Brazilian footballer

Marcos Ariel de Paula (born 19 December 1983) is a Brazilian former football player who played as a striker.

==Career==
De Paula was spotted by Chievo scouts while playing for Bauru in the 2001 Torneo di Viareggio. He was loaned to A.C. Milan for the 2001–02 season. He played for Milan Primavera during the 2002 Torneo di Viareggio, where he scored 4 goals Despite his good performance, the club decided not to sign him. De Paula made his professional debut in Italy, as a Chievo Verona player, during the 2002–03 season.
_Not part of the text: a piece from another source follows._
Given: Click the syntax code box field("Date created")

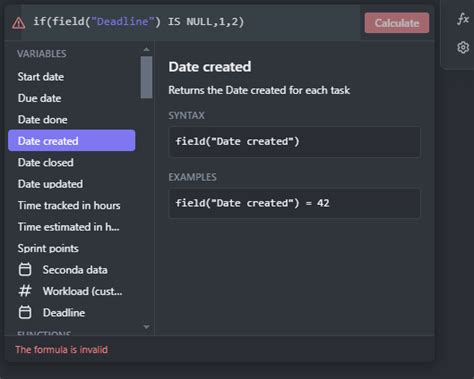Looking at the screenshot, I should coord(295,142).
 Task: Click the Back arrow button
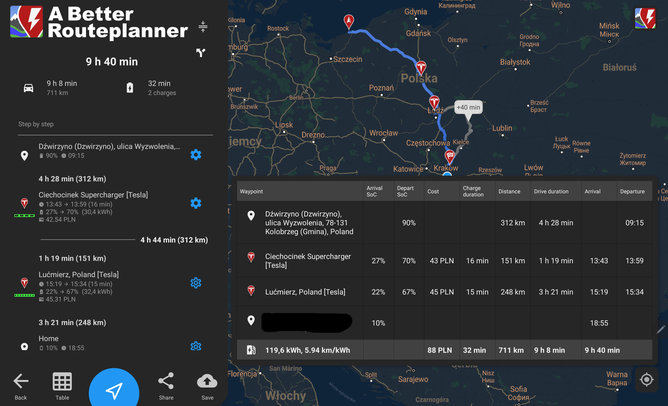21,384
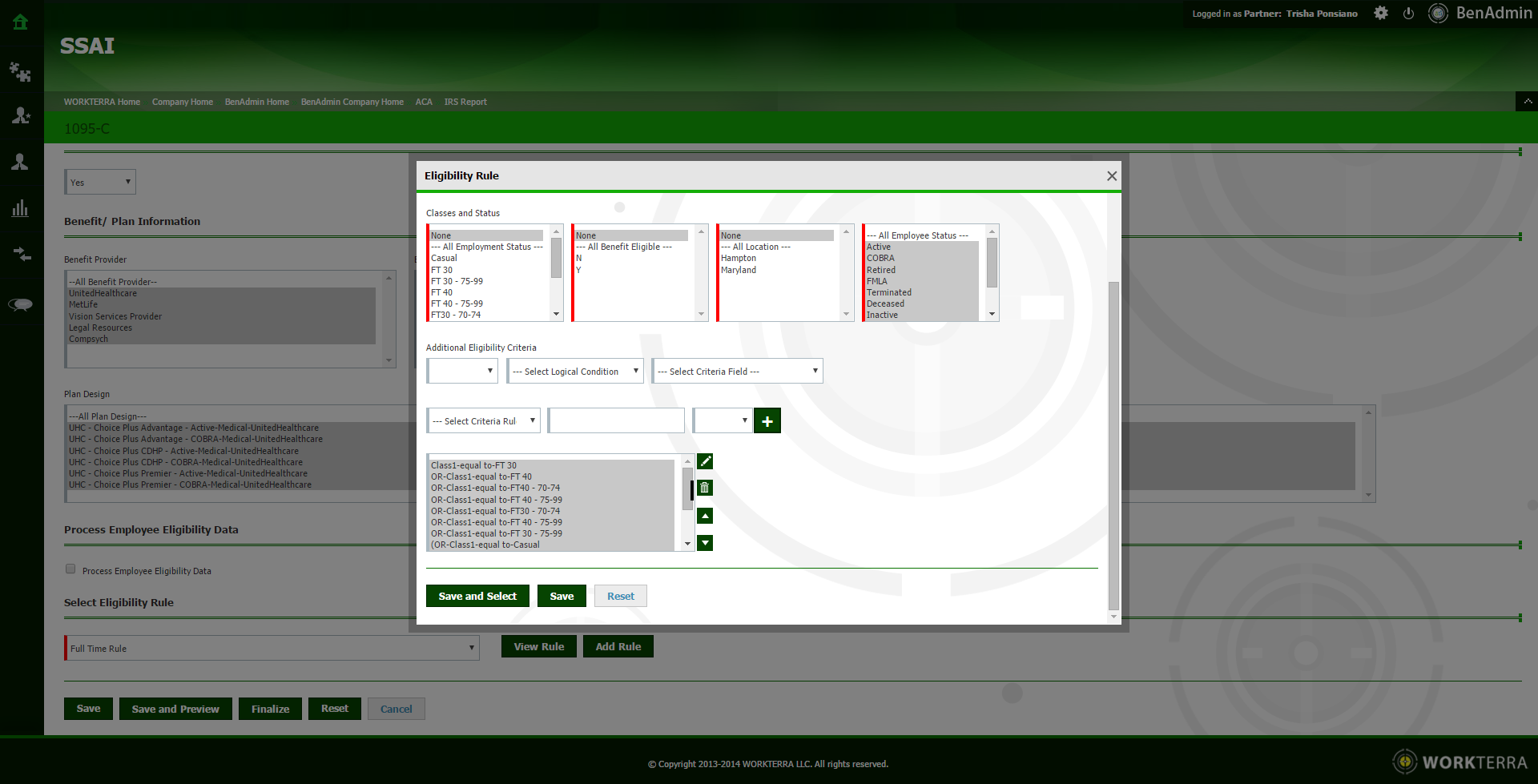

He was later sent out on loan for nine consecutive seasons to a number of minor league (Lega Pro Prima Divisione and Lega Pro Seconda Divisione) teams; after a successful stint with Foligno in 2008–09, he finally managed to join Chievo's first team for the 2009–10 season, during which he also scored his first Serie A goals.

After only three appearances for Chievo in the 2010–11 season he joined Padova on loan until 30 June 2011.